Having a conservative approach to finance doesn’t mean you can’t make money. When oil prices surged past the $100/barrel mark, the airlines complained (as did many others) that it was the speculators who were driving up prices not market conditions. Although many Middle Easterners wouldn’t practice speculation themselves, they were certainly happy to reap the benefits of such speculation. They saw the combination of Islamic conservatism and Western speculation as a win-win situation.

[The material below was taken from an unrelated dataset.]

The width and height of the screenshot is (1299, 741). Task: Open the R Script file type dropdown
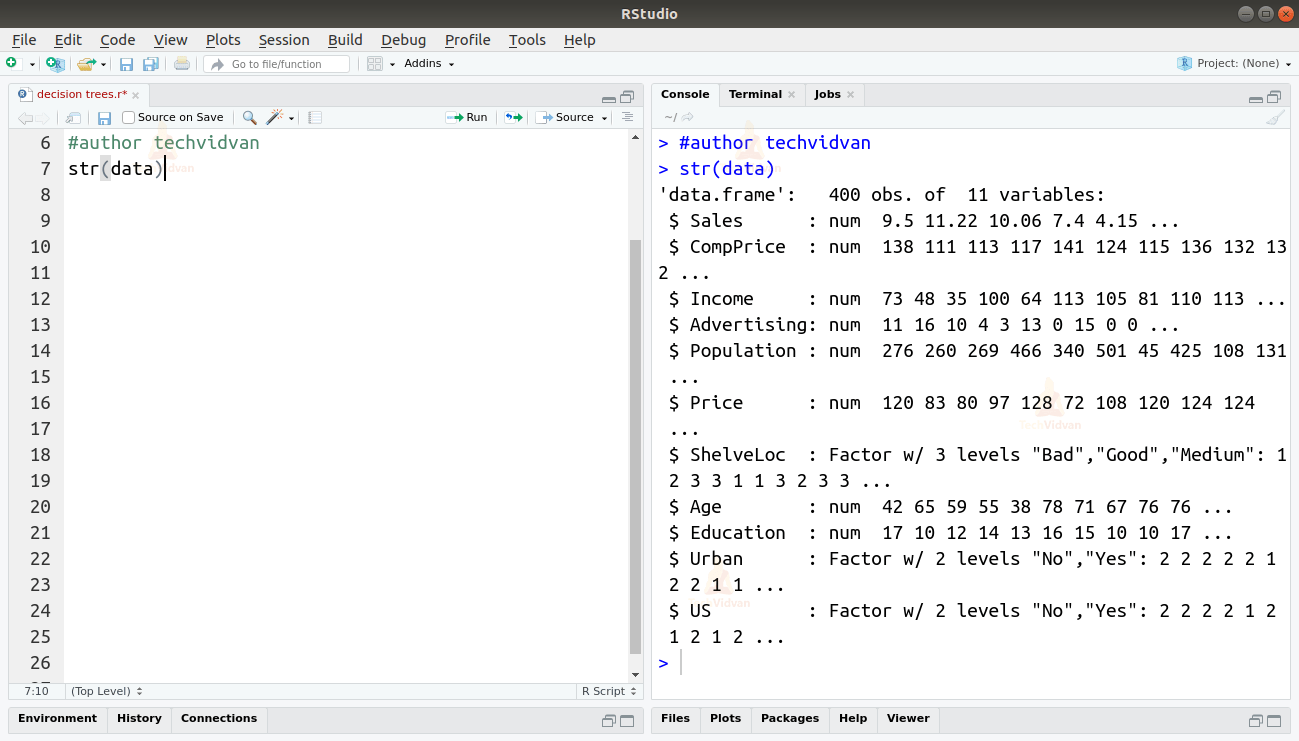pyautogui.click(x=609, y=691)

“That doesn’t mean Islamic finance won’t suffer in an economic downturn. Because they must hold collateral, Islamic financial institutions tend to have more real estate assets than Western banks do. So far, sharia-compliant banks—mostly in the Gulf region—haven’t suffered because housing prices there have held up relatively well. But if those markets were to dive, there could be trouble, says Mohamed Damak, a credit analyst at Standard & Poor’s.”

For small, rich states like Kuwait, Bahrain, and the UAE, land is precious. That is why they are not only “making” more land, they are building taller buildings. But real estate holdings don’t make a balanced portfolio. Adherents of Islamic financial laws also hold bond-like instruments as well as equities like stocks.

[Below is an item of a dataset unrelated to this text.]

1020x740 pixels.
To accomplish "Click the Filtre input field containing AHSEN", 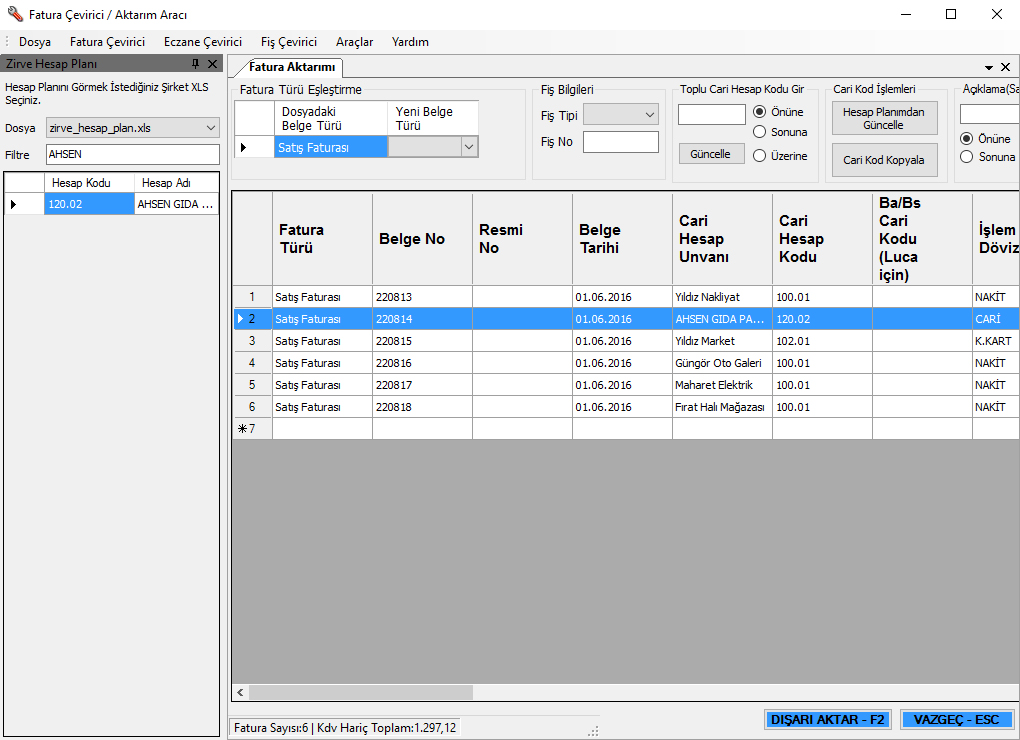I will (x=132, y=155).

“Evaluating the performance of sukuk—the rough equivalent of bonds—is more difficult. Banks have issued some $70 billion in sukuk, a drop in the bucket compared with the $36.8 trillion in bonds outstanding worldwide. And since many scholars say sukuk can be resold only at face value, there’s not much of a secondary market. It’s clear, though, that the global credit crunch has put the brakes on sukuk issuance. The market quadrupled, to $24 billion, from 2004 to 2007, but this year it has fallen by 31%, according to researcher Thomson Reuters. For investors in stocks, Islamic finance doesn’t differ dramatically from Western principles. To be sharia-compliant, companies can’t run casinos or sell tobacco, alcohol, pork, or pornography, and debt can’t exceed 30% of equity. Such rules leave more than half the companies in the Standard & Poor’s 500-stock index—including Microsoft, Southwest Airlines, and Nike—in compliance. ‘You can be an ethical investor without being Muslim,’ says Arne Lindman, CEO of Prudential Fund Management in Asia.”

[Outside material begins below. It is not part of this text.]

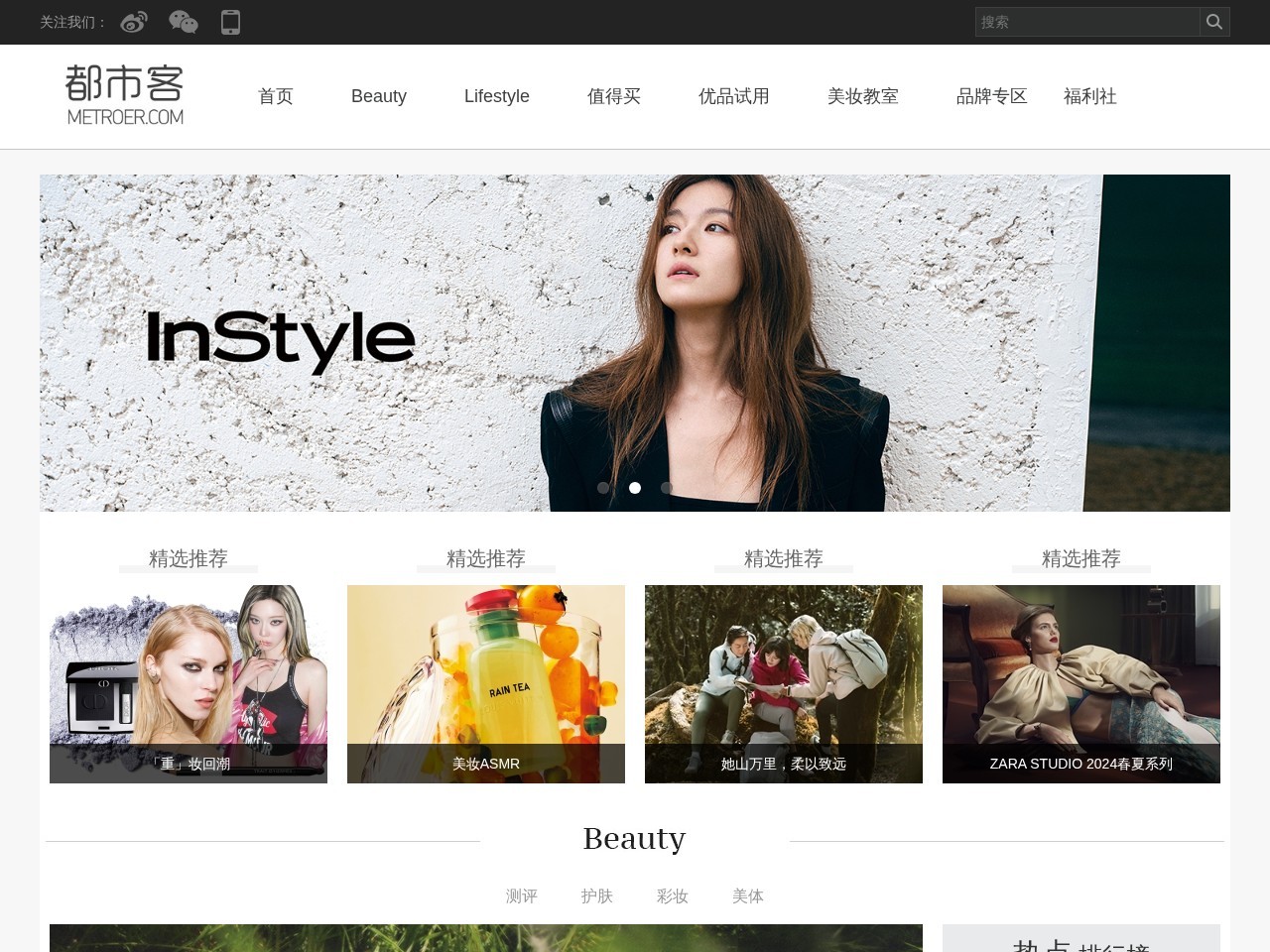
Task: Click the InStyle banner image
Action: point(635,337)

Balfour points out that conservative stock investing has both its ups and downs — but the downside doesn’t go down as far.

“While sharia-compliant equities have performed in line with conventional stocks over the years, the prohibition on excessive debt has given Islamic mutual funds a lift in recent months. Two-thirds of new money now flowing into the sharia-compliant Amana Funds at Saturna Capital in Bellingham, Wash., comes from non-Muslims. The two funds have fallen by 27% and 33% this year, compared with the 41% decline for the S&P 500. ‘People are trying to hide from leverage by investing in our funds,’ says Monem Salam, Saturna’s director of Islamic investing. ‘But when leverage gets acceptable again, they will go somewhere else.'”

Although some investors and some companies will continue to pursue high risk, high reward strategies, most of the businesses that succeed in the developing world will take a more conservative approach. Short term investing opportunities that take advantage of volatile markets will still be exploited by some, but resilient organizations will look to the long term. Businesses offering good value in emerging market countries will do well in the long run because people in frontier economies understand resilient strategies and (if they don’t already) will come to appreciate ethical behavior. I repeatedly point out that corruption must be controlled in emerging market economies or they won’t be sustainable. As Balfour’s article highlights, Islamic investors will continue to seek out investment opportunities that adhere to sharia principles. That means that fiscally-sound businesses that operate ethically will be welcomed throughout much of the developed world.